### Work instructions
Repeat the entries below exactly. Begin with the first line and end with the line that contains "Click the 'Creating system key bag (50)' line".

### Records to process
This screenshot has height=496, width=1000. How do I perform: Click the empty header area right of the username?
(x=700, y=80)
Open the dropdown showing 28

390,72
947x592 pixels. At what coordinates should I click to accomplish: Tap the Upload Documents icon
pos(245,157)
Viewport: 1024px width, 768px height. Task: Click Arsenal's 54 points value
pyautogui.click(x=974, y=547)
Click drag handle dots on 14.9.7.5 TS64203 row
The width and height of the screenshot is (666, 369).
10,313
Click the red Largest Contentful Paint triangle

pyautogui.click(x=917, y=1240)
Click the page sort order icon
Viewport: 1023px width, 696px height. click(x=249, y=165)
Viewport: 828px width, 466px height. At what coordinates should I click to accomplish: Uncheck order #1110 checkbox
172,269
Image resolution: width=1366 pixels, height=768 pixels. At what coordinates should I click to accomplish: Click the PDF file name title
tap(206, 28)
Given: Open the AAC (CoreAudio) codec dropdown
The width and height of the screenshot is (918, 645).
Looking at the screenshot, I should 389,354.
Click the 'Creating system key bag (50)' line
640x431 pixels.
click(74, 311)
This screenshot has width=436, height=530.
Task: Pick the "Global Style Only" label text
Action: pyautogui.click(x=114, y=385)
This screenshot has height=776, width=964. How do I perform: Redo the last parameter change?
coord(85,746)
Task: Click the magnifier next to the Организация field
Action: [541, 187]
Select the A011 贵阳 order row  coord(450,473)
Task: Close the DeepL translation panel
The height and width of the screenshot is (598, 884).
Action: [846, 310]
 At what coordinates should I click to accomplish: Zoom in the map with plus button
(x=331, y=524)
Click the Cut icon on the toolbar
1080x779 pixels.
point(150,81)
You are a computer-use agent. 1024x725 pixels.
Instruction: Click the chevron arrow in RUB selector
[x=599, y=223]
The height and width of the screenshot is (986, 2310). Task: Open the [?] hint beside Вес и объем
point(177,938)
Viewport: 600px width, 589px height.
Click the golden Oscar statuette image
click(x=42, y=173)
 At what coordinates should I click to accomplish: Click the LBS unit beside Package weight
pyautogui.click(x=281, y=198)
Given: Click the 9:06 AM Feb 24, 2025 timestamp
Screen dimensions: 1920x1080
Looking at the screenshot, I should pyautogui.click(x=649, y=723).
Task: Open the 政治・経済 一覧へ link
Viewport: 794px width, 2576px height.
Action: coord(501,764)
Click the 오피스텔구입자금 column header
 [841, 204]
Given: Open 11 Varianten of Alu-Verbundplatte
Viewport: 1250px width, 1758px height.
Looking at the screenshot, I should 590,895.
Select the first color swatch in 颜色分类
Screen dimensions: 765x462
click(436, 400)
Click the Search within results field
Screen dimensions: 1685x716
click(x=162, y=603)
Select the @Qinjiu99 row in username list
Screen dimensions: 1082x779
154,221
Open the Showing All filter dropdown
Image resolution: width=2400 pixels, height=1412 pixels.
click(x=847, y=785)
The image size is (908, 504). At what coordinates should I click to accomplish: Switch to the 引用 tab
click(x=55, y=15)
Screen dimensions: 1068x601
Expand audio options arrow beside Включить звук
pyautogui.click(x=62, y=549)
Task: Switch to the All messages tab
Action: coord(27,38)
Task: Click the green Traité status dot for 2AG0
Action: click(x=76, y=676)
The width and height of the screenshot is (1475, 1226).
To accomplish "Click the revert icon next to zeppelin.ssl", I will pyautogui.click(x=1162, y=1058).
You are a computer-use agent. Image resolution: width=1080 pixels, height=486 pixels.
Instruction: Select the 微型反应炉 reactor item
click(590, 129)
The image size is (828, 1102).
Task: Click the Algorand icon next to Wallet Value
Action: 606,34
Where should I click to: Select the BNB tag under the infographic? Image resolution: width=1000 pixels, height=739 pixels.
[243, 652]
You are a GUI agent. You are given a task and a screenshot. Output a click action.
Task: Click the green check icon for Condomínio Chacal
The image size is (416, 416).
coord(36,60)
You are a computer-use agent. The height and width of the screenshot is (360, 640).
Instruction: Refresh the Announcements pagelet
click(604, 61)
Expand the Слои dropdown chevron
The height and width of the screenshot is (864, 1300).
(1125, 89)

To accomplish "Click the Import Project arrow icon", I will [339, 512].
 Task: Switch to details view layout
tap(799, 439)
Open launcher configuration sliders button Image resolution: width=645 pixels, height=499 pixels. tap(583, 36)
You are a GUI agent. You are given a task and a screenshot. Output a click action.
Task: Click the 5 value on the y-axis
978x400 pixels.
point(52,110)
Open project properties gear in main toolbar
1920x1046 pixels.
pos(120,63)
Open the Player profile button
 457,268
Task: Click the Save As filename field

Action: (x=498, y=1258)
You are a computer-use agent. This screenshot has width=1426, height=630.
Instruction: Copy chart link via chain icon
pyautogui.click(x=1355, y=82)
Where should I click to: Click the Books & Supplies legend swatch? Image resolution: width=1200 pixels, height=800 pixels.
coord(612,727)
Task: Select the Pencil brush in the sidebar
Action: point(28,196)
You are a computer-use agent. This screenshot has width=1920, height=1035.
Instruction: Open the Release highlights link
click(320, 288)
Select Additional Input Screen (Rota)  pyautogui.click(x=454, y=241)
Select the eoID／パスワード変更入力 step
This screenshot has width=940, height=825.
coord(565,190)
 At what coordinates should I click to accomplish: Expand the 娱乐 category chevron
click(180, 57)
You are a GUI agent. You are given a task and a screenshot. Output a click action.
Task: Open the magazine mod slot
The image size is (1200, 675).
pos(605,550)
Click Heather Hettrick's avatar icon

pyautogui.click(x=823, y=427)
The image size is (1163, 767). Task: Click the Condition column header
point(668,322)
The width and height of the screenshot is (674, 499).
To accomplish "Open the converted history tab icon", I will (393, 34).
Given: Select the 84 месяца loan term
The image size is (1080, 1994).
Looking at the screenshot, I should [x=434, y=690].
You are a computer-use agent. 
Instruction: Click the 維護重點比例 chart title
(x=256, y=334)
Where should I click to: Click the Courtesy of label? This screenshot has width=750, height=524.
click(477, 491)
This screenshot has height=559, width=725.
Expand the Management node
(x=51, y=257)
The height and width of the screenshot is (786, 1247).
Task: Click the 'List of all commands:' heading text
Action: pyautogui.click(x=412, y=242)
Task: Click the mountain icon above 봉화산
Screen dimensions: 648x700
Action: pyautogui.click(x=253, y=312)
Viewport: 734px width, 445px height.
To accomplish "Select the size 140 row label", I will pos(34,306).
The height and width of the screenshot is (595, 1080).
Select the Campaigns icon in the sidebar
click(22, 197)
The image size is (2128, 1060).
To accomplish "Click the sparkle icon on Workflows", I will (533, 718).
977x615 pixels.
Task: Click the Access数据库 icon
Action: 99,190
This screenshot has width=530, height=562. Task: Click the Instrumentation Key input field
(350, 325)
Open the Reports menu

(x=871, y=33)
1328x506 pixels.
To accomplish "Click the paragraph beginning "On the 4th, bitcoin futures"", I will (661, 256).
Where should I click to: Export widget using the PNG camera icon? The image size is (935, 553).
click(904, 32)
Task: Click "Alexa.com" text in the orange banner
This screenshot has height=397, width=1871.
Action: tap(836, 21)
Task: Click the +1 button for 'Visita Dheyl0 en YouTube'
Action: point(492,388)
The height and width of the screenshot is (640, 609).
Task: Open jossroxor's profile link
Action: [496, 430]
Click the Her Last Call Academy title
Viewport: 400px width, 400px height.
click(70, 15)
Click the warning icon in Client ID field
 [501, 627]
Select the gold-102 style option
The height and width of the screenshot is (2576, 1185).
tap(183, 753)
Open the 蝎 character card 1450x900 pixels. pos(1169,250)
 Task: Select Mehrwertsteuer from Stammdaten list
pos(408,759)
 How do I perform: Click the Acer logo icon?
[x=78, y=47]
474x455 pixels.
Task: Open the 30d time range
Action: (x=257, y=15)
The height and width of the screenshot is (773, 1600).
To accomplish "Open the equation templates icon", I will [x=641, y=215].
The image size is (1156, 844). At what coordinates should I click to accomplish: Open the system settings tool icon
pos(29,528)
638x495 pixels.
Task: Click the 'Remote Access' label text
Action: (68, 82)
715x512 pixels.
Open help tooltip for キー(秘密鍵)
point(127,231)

### Answer
This screenshot has height=496, width=1000. How do I perform: Click the empty header area right of the username?
(x=700, y=80)
Open the dropdown showing 28

390,72
947x592 pixels. At what coordinates should I click to accomplish: Tap the Upload Documents icon
pos(245,157)
Viewport: 1024px width, 768px height. Task: Click Arsenal's 54 points value
pyautogui.click(x=974, y=547)
Click drag handle dots on 14.9.7.5 TS64203 row
The width and height of the screenshot is (666, 369).
10,313
Click the red Largest Contentful Paint triangle

pyautogui.click(x=917, y=1240)
Click the page sort order icon
Viewport: 1023px width, 696px height. click(x=249, y=165)
Viewport: 828px width, 466px height. At what coordinates should I click to accomplish: Uncheck order #1110 checkbox
172,269
Image resolution: width=1366 pixels, height=768 pixels. At what coordinates should I click to accomplish: Click the PDF file name title
tap(206, 28)
Given: Open the AAC (CoreAudio) codec dropdown
The width and height of the screenshot is (918, 645).
Looking at the screenshot, I should 389,354.
Click the 'Creating system key bag (50)' line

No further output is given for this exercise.